THE RECORDS below:
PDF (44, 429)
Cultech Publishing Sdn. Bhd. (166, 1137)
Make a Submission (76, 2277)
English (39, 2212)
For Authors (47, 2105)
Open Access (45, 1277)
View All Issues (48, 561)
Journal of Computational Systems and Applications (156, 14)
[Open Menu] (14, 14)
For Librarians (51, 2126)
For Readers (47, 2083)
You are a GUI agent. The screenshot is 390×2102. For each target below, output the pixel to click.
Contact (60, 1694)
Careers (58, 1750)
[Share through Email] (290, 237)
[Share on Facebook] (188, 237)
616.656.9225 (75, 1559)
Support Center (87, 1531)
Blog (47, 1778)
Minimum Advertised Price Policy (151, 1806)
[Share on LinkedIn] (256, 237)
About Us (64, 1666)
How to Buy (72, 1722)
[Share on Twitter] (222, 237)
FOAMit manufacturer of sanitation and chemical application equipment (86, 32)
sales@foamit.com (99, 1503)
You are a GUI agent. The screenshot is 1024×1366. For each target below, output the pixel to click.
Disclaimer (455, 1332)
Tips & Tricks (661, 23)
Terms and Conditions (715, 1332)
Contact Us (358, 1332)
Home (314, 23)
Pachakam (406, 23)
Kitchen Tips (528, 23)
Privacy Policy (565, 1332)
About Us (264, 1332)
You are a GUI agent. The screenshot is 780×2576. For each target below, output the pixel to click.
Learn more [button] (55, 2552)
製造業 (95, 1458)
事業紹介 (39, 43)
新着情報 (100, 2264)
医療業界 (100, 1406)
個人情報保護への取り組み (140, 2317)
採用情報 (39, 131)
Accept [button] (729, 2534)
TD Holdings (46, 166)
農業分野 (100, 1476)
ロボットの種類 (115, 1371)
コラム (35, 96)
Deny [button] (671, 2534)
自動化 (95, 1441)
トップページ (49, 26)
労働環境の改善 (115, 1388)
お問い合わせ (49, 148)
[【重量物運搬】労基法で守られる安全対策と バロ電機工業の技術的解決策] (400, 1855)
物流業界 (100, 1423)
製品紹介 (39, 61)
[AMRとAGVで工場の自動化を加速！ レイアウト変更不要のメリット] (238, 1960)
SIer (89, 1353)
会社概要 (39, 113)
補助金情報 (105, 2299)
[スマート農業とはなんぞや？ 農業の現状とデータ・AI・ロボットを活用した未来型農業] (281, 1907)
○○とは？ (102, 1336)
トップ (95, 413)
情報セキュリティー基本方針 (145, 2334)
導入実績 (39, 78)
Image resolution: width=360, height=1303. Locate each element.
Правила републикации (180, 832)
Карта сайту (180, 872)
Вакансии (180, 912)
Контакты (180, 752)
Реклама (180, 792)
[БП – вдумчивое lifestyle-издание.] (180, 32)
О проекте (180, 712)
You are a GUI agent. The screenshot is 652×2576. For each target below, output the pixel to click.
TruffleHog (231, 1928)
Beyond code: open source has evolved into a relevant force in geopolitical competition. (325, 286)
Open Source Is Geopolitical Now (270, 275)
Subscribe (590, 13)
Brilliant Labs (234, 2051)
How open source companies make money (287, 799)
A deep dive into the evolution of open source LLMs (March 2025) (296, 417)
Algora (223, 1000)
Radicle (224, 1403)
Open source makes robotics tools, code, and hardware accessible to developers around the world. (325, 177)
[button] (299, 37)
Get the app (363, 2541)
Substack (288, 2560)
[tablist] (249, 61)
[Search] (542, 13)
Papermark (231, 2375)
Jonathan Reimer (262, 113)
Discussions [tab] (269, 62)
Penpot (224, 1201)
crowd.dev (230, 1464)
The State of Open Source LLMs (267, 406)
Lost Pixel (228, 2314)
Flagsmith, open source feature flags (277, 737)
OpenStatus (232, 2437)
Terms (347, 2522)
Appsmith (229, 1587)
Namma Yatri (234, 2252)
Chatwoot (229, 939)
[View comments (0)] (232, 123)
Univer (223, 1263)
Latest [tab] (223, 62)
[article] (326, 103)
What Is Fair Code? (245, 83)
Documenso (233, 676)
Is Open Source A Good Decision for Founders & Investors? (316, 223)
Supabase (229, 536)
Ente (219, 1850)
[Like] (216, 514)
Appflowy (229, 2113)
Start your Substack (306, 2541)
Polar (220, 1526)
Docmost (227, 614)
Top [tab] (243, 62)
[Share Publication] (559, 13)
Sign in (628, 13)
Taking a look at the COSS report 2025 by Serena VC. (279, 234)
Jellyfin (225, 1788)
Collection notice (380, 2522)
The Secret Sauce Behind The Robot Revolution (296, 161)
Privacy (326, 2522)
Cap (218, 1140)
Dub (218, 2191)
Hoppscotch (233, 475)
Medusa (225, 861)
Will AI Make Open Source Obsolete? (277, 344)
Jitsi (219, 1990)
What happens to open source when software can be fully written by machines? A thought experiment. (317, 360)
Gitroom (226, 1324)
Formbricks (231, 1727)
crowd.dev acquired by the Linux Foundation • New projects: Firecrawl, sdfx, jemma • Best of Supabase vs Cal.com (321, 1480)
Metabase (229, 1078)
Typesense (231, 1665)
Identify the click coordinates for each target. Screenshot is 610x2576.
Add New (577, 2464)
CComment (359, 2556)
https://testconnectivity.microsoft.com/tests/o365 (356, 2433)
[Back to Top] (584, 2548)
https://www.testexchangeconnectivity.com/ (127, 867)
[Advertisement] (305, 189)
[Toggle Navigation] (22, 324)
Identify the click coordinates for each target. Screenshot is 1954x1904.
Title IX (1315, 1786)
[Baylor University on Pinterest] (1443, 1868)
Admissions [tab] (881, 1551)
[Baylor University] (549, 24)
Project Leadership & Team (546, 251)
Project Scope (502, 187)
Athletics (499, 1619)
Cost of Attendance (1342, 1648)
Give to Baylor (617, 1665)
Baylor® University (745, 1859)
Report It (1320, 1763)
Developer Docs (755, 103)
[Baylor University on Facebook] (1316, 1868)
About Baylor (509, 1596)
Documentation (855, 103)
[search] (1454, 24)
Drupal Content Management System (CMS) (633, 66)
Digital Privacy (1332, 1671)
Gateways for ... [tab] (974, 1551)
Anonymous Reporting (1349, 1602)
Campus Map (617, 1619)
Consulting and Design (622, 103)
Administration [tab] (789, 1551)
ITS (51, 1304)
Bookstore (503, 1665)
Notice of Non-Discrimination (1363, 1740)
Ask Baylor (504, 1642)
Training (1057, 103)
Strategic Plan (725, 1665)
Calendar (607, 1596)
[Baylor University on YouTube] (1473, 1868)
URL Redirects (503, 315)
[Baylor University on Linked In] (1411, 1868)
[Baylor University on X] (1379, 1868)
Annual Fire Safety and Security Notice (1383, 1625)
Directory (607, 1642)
End of THE RECORDS.
* [TASK GOAL]:
Start at the first line of the entries and stop at the line with "For Readers (47, 2083)". Retype each of those lines exactly, both ends included.

* [TASK SOLUTION]:
PDF (44, 429)
Cultech Publishing Sdn. Bhd. (166, 1137)
Make a Submission (76, 2277)
English (39, 2212)
For Authors (47, 2105)
Open Access (45, 1277)
View All Issues (48, 561)
Journal of Computational Systems and Applications (156, 14)
[Open Menu] (14, 14)
For Librarians (51, 2126)
For Readers (47, 2083)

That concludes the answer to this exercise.